■ **REQUIREMENT**:
In the listing below, how many lines include "menu"? Give the number and no other text.

····················

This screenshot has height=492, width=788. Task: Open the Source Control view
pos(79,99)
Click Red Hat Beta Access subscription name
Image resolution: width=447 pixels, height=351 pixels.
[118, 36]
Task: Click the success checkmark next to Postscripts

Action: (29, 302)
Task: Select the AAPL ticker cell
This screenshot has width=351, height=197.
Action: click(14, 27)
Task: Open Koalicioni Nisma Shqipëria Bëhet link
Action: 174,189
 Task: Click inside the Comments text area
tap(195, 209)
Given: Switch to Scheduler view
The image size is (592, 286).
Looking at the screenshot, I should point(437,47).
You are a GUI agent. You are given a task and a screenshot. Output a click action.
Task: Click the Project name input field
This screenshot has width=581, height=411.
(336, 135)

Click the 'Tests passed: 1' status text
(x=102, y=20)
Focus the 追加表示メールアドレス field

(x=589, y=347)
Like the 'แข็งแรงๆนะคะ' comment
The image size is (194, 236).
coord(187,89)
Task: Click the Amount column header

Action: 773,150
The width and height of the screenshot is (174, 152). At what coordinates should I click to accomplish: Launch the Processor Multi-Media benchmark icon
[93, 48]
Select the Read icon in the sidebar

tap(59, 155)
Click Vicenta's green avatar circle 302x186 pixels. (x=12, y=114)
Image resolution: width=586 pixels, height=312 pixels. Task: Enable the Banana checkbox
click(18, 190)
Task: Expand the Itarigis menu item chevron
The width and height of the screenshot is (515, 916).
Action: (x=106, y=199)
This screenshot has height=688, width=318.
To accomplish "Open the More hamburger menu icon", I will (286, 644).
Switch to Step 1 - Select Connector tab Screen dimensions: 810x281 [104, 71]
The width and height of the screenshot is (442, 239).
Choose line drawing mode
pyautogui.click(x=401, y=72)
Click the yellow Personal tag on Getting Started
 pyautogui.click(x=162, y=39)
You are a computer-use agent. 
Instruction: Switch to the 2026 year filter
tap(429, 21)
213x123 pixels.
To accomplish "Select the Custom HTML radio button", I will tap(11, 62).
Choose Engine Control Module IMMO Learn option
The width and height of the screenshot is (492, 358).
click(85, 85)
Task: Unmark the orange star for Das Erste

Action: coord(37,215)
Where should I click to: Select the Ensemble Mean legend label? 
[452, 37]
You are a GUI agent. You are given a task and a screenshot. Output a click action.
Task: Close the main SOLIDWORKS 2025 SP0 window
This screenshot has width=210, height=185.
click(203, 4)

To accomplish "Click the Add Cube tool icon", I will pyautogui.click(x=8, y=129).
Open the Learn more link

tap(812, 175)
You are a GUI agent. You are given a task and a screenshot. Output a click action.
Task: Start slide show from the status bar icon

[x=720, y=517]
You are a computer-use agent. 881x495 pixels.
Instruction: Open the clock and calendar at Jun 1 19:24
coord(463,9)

····················

■ **WRITTEN RESPONSE**:
2